- [Stored data]:
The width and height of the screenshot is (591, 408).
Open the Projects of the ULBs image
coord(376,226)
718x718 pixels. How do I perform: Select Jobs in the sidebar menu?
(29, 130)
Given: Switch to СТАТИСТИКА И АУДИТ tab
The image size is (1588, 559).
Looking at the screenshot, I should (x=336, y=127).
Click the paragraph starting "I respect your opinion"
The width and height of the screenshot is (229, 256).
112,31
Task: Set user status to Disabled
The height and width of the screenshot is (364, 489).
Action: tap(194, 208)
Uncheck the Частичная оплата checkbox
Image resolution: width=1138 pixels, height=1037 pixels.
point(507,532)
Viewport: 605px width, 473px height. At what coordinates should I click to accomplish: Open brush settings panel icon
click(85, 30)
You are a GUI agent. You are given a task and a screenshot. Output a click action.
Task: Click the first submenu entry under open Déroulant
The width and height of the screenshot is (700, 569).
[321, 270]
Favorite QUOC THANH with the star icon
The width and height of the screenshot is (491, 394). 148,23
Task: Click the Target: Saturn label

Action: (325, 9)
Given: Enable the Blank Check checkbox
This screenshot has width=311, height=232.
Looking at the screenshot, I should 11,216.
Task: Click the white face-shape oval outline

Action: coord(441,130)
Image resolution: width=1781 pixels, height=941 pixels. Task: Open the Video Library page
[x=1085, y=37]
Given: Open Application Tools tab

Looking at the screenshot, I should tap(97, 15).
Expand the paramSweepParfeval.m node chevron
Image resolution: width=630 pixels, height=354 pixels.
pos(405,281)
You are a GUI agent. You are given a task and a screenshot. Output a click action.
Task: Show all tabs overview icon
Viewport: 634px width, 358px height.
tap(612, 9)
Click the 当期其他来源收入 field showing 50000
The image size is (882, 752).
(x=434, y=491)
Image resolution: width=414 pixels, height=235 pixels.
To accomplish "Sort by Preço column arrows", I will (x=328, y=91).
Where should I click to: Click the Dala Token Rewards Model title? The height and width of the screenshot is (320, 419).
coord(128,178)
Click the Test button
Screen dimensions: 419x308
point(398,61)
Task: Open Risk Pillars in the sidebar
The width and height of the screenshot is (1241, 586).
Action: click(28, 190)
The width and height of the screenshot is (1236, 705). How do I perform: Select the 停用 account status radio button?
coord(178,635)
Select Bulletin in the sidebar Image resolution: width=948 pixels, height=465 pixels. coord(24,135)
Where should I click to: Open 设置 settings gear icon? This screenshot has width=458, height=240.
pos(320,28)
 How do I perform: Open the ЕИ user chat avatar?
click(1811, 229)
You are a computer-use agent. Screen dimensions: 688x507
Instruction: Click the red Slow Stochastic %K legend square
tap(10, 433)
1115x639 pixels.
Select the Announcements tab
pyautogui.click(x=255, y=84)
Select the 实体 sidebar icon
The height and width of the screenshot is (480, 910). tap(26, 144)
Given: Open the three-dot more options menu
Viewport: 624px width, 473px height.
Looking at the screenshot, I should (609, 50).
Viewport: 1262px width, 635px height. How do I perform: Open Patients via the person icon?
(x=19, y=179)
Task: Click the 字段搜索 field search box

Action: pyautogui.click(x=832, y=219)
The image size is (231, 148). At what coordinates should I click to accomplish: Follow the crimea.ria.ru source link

- [What you need to do]: Please copy out each record, character for character.

- [Response below]:
The width and height of the screenshot is (591, 408).
Open the Projects of the ULBs image
coord(376,226)
718x718 pixels. How do I perform: Select Jobs in the sidebar menu?
(29, 130)
Given: Switch to СТАТИСТИКА И АУДИТ tab
The image size is (1588, 559).
Looking at the screenshot, I should (x=336, y=127).
Click the paragraph starting "I respect your opinion"
The width and height of the screenshot is (229, 256).
112,31
Task: Set user status to Disabled
The height and width of the screenshot is (364, 489).
Action: tap(194, 208)
Uncheck the Частичная оплата checkbox
Image resolution: width=1138 pixels, height=1037 pixels.
point(507,532)
Viewport: 605px width, 473px height. At what coordinates should I click to accomplish: Open brush settings panel icon
click(85, 30)
You are a GUI agent. You are given a task and a screenshot. Output a click action.
Task: Click the first submenu entry under open Déroulant
The width and height of the screenshot is (700, 569).
[321, 270]
Favorite QUOC THANH with the star icon
The width and height of the screenshot is (491, 394). 148,23
Task: Click the Target: Saturn label

Action: (325, 9)
Given: Enable the Blank Check checkbox
This screenshot has width=311, height=232.
Looking at the screenshot, I should 11,216.
Task: Click the white face-shape oval outline

Action: coord(441,130)
Image resolution: width=1781 pixels, height=941 pixels. Task: Open the Video Library page
[x=1085, y=37]
Given: Open Application Tools tab

Looking at the screenshot, I should tap(97, 15).
Expand the paramSweepParfeval.m node chevron
Image resolution: width=630 pixels, height=354 pixels.
pos(405,281)
You are a GUI agent. You are given a task and a screenshot. Output a click action.
Task: Show all tabs overview icon
Viewport: 634px width, 358px height.
tap(612, 9)
Click the 当期其他来源收入 field showing 50000
The image size is (882, 752).
(x=434, y=491)
Image resolution: width=414 pixels, height=235 pixels.
To accomplish "Sort by Preço column arrows", I will (x=328, y=91).
Where should I click to: Click the Dala Token Rewards Model title? The height and width of the screenshot is (320, 419).
coord(128,178)
Click the Test button
Screen dimensions: 419x308
point(398,61)
Task: Open Risk Pillars in the sidebar
The width and height of the screenshot is (1241, 586).
Action: click(28, 190)
The width and height of the screenshot is (1236, 705). How do I perform: Select the 停用 account status radio button?
coord(178,635)
Select Bulletin in the sidebar Image resolution: width=948 pixels, height=465 pixels. coord(24,135)
Where should I click to: Open 设置 settings gear icon? This screenshot has width=458, height=240.
pos(320,28)
 How do I perform: Open the ЕИ user chat avatar?
click(1811, 229)
You are a computer-use agent. Screen dimensions: 688x507
Instruction: Click the red Slow Stochastic %K legend square
tap(10, 433)
1115x639 pixels.
Select the Announcements tab
pyautogui.click(x=255, y=84)
Select the 实体 sidebar icon
The height and width of the screenshot is (480, 910). tap(26, 144)
Given: Open the three-dot more options menu
Viewport: 624px width, 473px height.
Looking at the screenshot, I should (609, 50).
Viewport: 1262px width, 635px height. How do I perform: Open Patients via the person icon?
(x=19, y=179)
Task: Click the 字段搜索 field search box

Action: pyautogui.click(x=832, y=219)
The image size is (231, 148). At what coordinates should I click to accomplish: Follow the crimea.ria.ru source link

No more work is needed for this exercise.